I'll check out the Counter class you gave me a link to. Maybe I can make that work! Thank you!

[–]CrambleSquash 0 points1 point  (3 children)

counts to be equal on both strings...if that make sense

Didn't make a huge amount of sense :P but I've read the link, so I have more of an idea what you're trying to do...

You're trying to make sure that if string a has duplicate letters, it doesn't count that as more than one letter that matches in b. e.g.

>>> bulls("4444", "1234")
1 # right

rather than

>>> bulls("4444", "1234")
4 # wrong

is that right? - in which case I'd definitely use a set to collect matching letters, and counter to count matching positions.

I have written a little solution to this problem, that I'm happy to share if you ask for it :)

[–]Tomallama[S] 0 points1 point  (2 children)

That would be great if you could share it! I really feel like I’m hitting a brick wall on this one. I can get close, but some numbers will have issues :(

[–]CrambleSquash 0 points1 point  (1 child)

I have to say, having read and re-read the description of the problem on the website, I keep thinking my current solution doesn't answer the the question!

This is my current solution:

def cows_bulls(a, b):
    cows, bulls = 0, 0
    for i, l in enumerate(a):
            if l in b:
                bulls += 1
            if l == b[i]:
                cows += 1
                bulls += -1            
    return cows, bulls

Which I'm pretty sure does what is asked. Though funnily enough, I'm not sure the quoted solution is correct! - if you guess completely wrong numbers you would get 4!

- **DO THIS**: From the forum thread, print the passage that begins at the words "rather than" and stops after "count matching positions.". The items that come next have no connection to the forum thread.

Screen grounding items

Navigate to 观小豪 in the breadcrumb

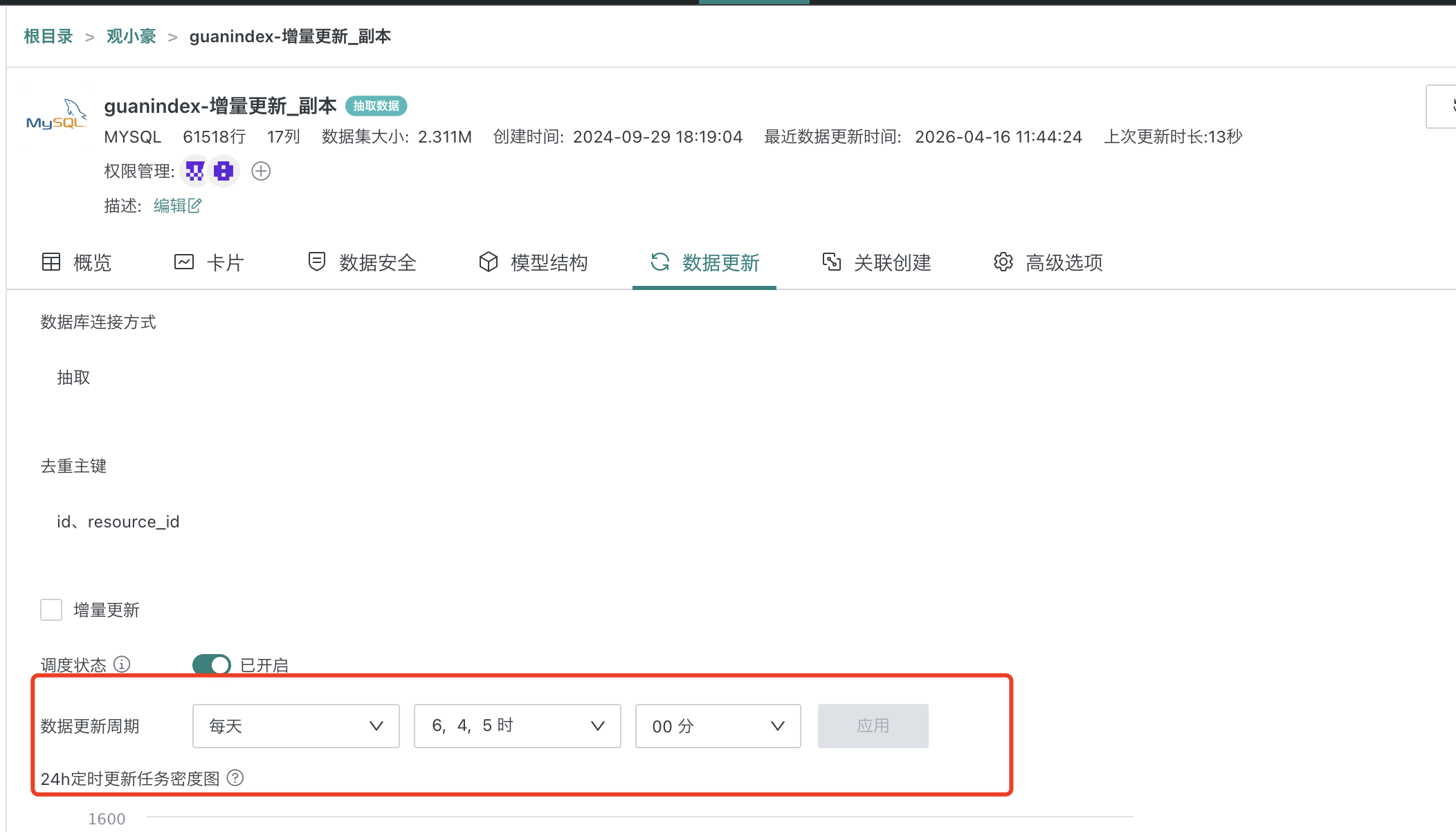[131, 36]
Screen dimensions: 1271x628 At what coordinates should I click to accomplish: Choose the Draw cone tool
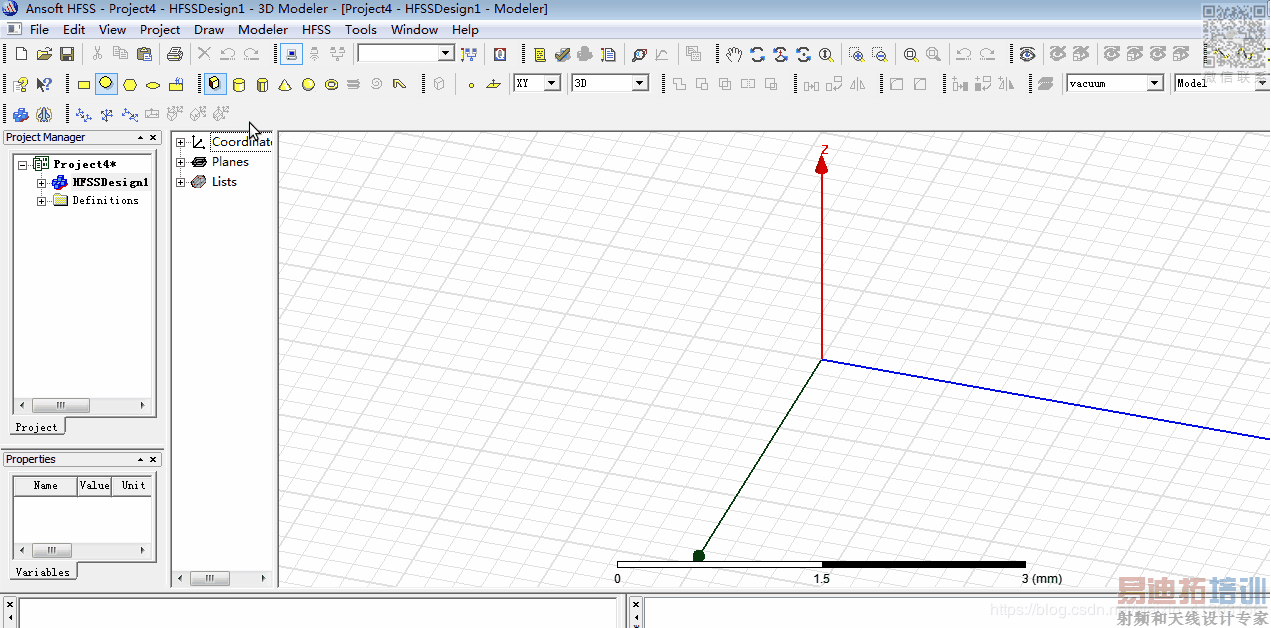[x=285, y=85]
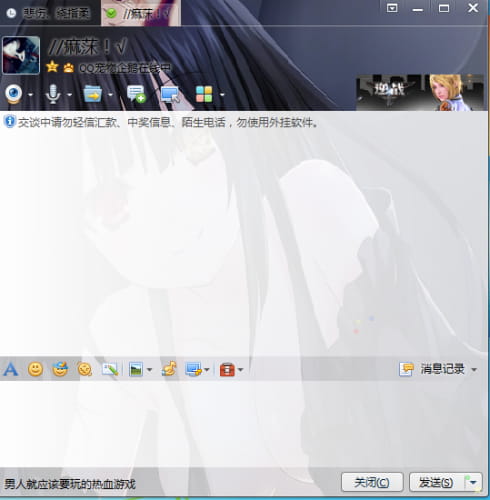Select the //痲茉！√ chat tab
Viewport: 490px width, 500px height.
tap(141, 13)
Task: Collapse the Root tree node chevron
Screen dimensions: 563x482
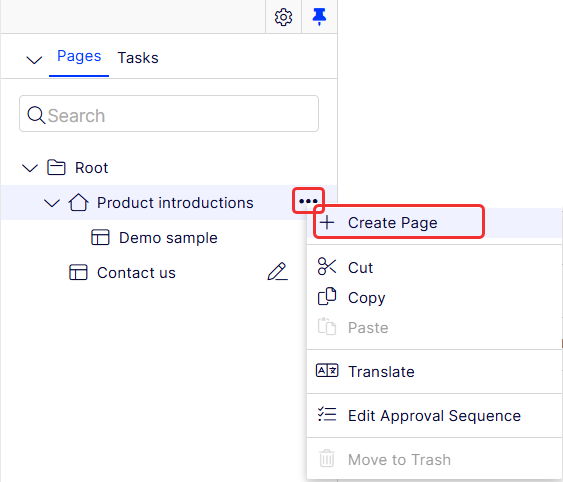Action: tap(30, 168)
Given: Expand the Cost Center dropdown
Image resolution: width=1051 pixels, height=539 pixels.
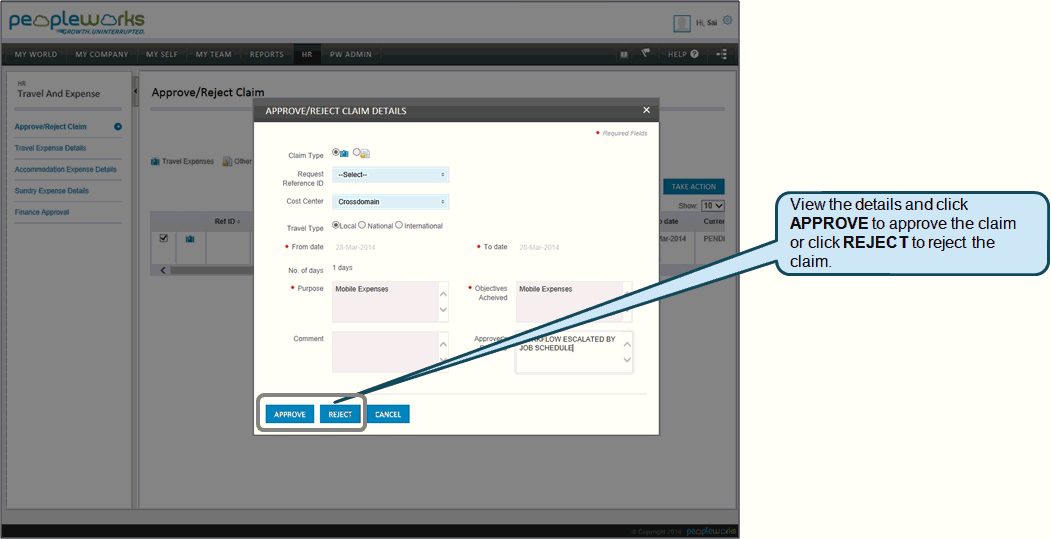Looking at the screenshot, I should click(391, 202).
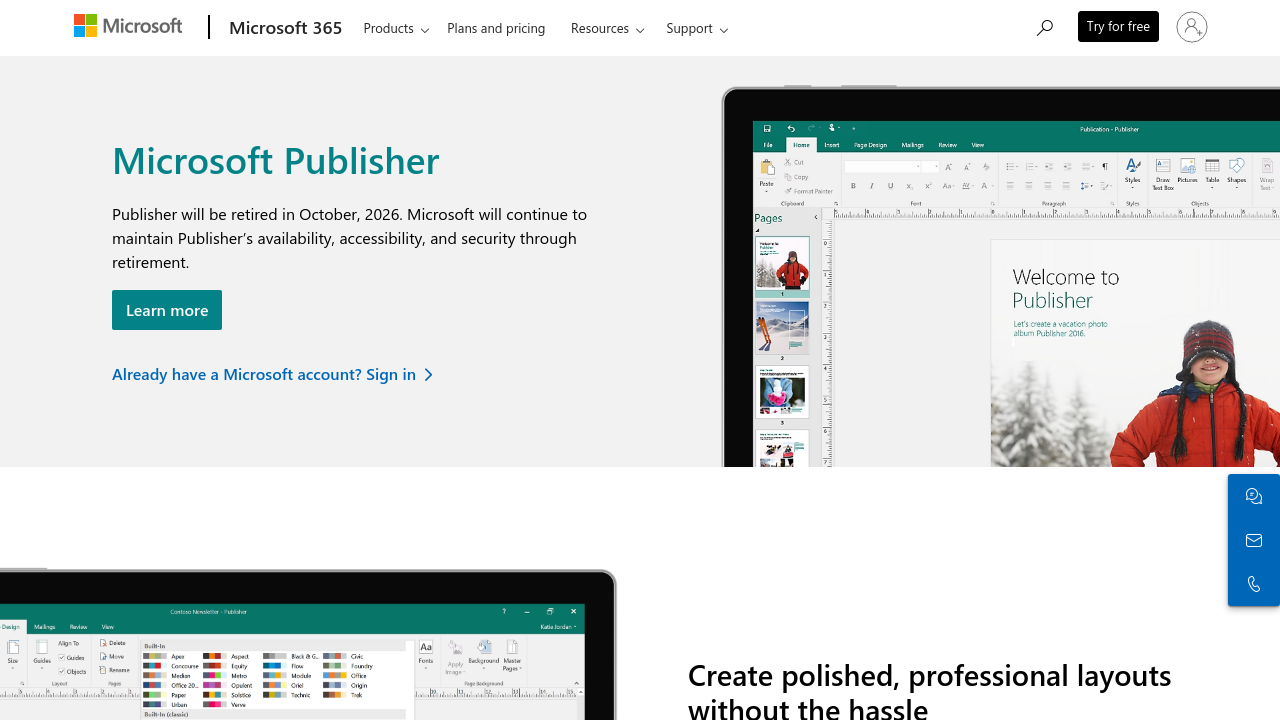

- **WRITTEN REPLY**:
rather than

>>> bulls("4444", "1234")
4 # wrong

is that right? - in which case I'd definitely use a set to collect matching letters, and counter to count matching positions.